#### DATA SECTION

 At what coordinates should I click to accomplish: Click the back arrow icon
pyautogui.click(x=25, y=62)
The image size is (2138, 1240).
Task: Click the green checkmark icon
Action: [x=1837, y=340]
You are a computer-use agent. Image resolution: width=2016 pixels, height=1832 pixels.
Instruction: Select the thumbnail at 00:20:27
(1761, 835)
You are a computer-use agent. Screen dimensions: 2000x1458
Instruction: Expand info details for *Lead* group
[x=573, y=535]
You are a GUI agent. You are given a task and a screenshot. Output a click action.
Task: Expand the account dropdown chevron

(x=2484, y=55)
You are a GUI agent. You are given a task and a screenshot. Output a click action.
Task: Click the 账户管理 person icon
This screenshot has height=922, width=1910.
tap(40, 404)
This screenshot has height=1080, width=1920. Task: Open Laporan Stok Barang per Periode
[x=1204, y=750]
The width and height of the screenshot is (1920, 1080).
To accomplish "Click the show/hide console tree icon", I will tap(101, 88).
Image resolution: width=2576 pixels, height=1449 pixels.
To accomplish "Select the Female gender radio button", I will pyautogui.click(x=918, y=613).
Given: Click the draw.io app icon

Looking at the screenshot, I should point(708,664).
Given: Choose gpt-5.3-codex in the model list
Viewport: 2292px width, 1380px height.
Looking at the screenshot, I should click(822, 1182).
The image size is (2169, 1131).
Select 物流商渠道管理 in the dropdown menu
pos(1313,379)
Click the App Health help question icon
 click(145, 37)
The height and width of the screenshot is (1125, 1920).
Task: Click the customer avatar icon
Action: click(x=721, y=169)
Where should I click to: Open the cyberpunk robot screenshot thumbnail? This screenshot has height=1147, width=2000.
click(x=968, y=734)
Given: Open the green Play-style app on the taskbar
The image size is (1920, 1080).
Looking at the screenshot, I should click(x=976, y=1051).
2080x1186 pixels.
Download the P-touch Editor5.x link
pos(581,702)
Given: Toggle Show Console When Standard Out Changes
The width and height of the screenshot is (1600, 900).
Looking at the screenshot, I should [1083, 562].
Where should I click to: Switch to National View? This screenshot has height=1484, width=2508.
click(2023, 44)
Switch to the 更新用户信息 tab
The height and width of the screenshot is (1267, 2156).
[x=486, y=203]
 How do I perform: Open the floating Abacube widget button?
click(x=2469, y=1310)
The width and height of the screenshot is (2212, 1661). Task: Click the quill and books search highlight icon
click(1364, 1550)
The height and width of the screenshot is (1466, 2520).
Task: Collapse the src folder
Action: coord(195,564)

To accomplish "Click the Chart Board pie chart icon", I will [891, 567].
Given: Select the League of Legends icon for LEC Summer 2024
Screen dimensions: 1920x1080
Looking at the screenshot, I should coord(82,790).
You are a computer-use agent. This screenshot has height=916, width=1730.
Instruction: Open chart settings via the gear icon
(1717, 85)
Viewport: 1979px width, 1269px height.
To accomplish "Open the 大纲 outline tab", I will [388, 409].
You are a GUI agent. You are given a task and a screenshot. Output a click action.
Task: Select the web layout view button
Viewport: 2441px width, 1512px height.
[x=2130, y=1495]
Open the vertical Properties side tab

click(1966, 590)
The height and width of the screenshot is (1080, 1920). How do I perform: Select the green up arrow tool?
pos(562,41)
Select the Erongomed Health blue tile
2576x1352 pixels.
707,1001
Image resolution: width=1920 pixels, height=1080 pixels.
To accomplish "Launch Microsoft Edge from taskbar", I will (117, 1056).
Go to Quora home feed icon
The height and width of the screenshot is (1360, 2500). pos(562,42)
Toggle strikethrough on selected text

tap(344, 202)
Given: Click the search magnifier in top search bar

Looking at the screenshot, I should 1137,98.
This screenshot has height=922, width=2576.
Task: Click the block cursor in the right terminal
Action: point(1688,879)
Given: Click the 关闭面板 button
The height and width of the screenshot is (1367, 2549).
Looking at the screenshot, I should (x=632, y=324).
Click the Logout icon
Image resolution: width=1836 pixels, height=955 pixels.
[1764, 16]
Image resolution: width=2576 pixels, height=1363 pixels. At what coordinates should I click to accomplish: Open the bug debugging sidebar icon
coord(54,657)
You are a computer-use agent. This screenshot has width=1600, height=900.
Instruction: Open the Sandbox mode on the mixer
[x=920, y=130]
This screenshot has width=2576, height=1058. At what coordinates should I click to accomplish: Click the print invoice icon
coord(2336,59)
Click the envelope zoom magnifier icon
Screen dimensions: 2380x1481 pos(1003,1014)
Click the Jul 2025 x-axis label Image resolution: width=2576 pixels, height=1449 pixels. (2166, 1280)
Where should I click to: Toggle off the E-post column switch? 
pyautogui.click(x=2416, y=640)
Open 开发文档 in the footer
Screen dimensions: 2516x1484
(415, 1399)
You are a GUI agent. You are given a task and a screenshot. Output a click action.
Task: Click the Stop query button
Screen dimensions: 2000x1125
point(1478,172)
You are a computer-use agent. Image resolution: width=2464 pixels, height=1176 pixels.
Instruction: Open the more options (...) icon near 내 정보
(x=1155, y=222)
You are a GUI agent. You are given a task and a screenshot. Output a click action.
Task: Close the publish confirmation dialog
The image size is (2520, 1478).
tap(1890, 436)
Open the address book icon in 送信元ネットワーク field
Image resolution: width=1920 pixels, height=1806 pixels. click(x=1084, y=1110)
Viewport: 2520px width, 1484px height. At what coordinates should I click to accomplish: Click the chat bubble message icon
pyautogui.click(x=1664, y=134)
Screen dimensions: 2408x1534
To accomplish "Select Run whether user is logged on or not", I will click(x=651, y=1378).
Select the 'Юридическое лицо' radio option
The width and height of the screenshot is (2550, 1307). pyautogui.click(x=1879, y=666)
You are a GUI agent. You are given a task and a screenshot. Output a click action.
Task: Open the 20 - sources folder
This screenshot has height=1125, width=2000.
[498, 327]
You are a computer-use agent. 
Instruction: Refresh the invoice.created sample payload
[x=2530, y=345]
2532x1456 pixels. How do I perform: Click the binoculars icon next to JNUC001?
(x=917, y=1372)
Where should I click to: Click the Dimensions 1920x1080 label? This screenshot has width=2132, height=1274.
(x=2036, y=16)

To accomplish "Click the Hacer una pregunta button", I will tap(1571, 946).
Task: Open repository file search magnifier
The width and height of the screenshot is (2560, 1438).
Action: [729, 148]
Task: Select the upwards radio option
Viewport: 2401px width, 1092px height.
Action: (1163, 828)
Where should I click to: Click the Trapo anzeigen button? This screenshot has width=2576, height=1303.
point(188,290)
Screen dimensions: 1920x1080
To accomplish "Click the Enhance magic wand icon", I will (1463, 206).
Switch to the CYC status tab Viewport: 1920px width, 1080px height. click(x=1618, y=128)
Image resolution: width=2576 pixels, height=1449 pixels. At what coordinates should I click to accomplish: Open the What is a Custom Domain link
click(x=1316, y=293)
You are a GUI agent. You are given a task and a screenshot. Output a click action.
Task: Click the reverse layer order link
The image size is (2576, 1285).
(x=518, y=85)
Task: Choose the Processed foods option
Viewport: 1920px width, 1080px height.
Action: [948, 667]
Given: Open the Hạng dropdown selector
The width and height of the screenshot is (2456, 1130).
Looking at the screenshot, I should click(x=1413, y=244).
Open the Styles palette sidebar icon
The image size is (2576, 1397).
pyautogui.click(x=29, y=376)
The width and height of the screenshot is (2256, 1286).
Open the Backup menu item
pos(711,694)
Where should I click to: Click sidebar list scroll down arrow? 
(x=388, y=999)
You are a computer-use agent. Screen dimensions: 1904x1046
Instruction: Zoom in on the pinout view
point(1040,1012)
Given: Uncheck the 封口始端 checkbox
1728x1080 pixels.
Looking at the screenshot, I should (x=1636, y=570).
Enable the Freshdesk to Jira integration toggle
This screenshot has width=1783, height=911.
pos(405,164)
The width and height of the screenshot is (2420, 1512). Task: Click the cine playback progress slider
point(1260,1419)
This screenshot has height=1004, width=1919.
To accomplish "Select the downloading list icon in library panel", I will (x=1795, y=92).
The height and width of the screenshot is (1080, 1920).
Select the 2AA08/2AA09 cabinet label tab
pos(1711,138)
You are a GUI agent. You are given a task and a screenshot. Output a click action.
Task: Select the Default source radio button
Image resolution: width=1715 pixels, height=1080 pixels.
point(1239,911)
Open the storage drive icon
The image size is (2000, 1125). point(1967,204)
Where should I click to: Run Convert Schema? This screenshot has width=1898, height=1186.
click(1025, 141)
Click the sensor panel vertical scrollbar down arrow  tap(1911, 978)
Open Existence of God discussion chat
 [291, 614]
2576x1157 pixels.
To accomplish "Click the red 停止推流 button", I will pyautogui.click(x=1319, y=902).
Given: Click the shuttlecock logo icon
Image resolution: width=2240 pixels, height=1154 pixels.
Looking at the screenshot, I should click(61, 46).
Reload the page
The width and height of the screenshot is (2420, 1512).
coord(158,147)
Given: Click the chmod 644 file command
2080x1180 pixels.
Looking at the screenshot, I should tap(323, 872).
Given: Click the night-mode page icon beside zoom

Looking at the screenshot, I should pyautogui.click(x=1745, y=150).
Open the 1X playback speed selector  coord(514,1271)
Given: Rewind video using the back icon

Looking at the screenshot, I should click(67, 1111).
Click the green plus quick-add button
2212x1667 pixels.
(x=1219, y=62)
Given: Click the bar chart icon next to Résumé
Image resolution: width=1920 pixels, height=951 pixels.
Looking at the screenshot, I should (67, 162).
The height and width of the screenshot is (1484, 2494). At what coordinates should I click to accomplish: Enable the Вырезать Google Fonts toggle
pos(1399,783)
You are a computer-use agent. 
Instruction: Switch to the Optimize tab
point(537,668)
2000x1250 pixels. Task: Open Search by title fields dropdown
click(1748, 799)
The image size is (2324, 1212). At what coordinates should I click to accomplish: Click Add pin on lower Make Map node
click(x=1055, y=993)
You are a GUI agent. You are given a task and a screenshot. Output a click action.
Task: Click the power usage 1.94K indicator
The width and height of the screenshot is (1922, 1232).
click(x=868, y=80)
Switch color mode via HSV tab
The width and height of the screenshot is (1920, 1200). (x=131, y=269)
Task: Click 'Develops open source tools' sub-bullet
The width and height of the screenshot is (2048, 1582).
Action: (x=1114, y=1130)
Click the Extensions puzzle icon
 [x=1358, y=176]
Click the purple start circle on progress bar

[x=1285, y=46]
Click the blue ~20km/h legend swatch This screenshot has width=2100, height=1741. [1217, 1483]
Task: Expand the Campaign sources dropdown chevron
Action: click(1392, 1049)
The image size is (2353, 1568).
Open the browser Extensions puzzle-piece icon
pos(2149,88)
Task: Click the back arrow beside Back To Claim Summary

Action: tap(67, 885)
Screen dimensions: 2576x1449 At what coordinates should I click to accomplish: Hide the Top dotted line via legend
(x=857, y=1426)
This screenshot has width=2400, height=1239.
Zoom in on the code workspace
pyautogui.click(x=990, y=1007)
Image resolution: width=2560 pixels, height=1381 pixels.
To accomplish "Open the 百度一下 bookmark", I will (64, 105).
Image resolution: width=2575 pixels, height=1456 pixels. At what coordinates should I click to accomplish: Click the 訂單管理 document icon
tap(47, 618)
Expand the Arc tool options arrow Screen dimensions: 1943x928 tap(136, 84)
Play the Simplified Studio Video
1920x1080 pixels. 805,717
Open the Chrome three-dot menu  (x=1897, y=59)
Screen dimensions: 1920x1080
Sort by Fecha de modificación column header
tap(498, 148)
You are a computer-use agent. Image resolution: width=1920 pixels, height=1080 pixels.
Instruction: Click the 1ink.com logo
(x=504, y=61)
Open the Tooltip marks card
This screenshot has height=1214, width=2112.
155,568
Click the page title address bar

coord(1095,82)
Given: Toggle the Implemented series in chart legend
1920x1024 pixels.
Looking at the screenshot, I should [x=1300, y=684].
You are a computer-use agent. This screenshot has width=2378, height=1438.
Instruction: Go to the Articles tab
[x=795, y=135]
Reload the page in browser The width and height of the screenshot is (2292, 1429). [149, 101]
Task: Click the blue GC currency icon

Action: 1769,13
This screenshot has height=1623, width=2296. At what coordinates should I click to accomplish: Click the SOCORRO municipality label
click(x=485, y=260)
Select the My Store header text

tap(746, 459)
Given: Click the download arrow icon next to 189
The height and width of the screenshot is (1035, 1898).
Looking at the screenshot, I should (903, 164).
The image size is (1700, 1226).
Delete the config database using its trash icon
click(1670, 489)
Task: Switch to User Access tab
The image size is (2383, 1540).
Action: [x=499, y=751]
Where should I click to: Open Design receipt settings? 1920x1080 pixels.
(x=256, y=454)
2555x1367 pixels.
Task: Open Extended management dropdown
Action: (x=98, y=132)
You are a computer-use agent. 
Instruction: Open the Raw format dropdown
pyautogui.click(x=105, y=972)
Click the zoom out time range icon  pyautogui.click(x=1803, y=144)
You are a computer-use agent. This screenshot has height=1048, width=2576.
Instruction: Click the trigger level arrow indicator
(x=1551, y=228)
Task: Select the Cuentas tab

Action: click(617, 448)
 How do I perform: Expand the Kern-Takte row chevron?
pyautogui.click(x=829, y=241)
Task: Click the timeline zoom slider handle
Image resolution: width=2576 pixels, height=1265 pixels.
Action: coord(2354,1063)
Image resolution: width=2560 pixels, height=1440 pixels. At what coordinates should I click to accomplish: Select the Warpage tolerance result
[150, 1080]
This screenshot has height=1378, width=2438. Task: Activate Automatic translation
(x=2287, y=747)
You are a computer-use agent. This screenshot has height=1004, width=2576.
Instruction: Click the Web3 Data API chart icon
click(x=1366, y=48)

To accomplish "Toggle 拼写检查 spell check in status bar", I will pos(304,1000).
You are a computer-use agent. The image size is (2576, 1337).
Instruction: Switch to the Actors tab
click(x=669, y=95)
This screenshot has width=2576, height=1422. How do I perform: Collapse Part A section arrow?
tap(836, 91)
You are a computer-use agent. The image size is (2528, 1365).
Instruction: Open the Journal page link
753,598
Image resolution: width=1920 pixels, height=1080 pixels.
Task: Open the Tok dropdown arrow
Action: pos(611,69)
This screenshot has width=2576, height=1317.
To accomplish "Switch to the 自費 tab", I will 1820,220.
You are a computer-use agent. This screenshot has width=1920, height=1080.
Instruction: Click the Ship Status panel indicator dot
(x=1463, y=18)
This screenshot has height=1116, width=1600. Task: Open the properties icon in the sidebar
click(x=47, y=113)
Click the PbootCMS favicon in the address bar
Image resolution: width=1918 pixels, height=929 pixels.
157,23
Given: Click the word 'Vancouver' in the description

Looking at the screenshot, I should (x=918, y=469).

########

= WHAT IS NEEDED =
Scan the lines above for the word "file", then copy each line that has it.

= RESPONSE =
Task: Open repository file search magnifier
Given: Click the chmod 644 file command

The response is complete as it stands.